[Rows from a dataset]
>>>>

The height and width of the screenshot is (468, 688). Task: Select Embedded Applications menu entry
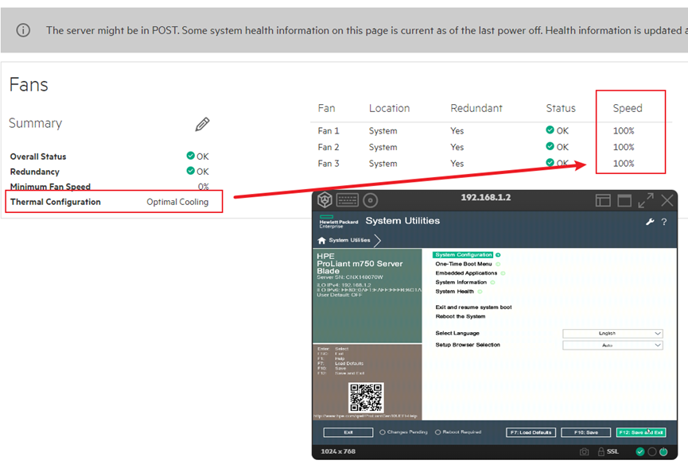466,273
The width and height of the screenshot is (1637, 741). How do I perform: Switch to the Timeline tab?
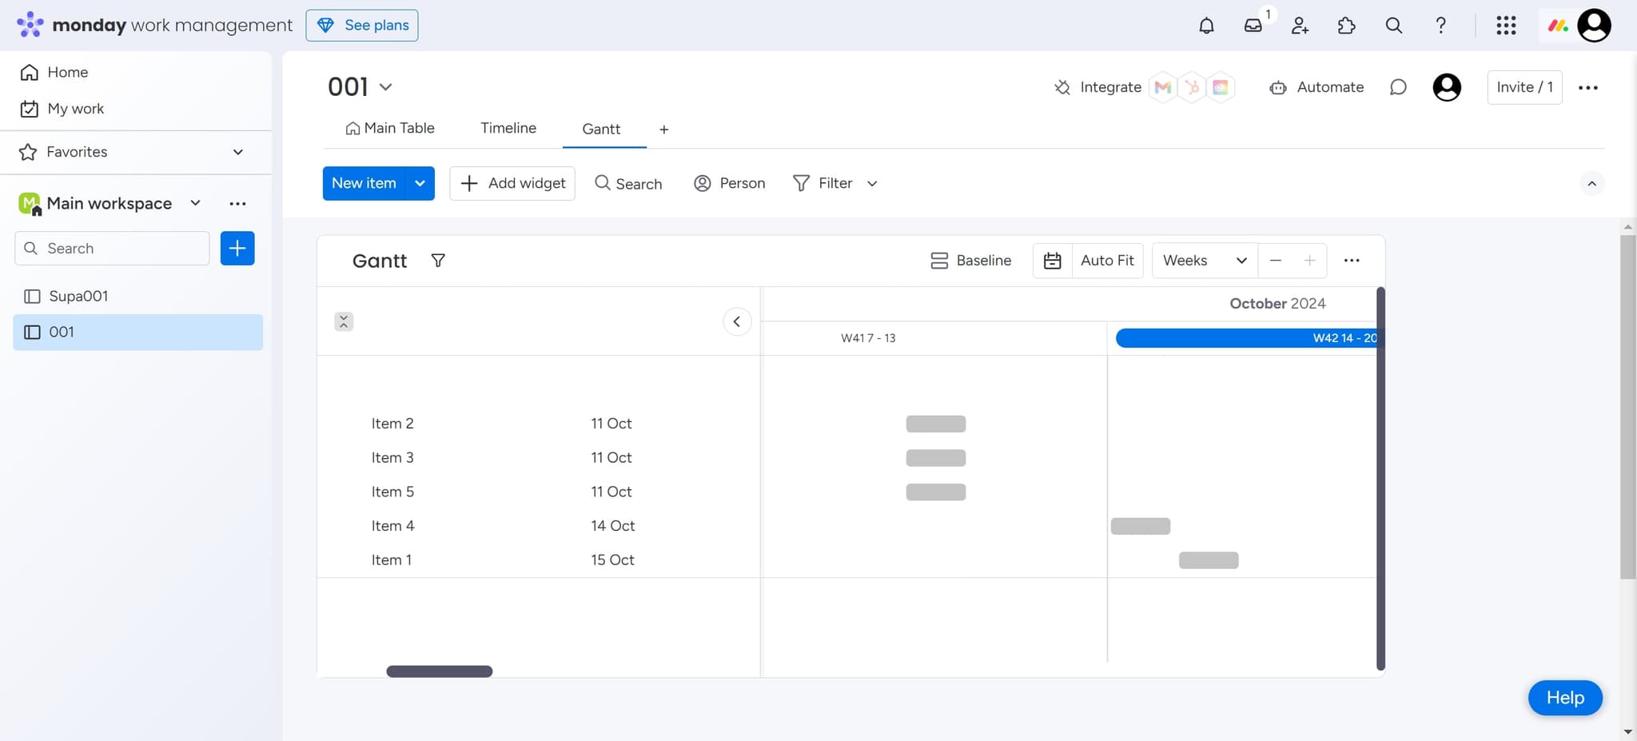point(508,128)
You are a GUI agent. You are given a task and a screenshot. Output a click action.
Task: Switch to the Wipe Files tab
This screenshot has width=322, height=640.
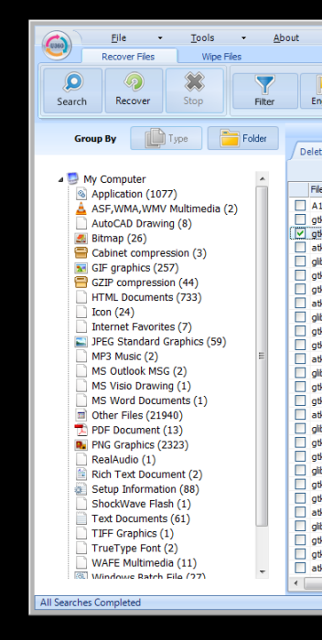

<<<<

■ Task: Swap every "screenshot" in the entries above for "image" and keep everything else unchanged. Leave the pictures out of your answer.

■ Result for this exercise:
The height and width of the image is (468, 688). Task: Select Embedded Applications menu entry
466,273
The width and height of the image is (1637, 741). How do I perform: Switch to the Timeline tab?
point(508,128)
You are a GUI agent. You are given a task and a image. Output a click action.
Task: Switch to the Wipe Files tab
This image has width=322, height=640.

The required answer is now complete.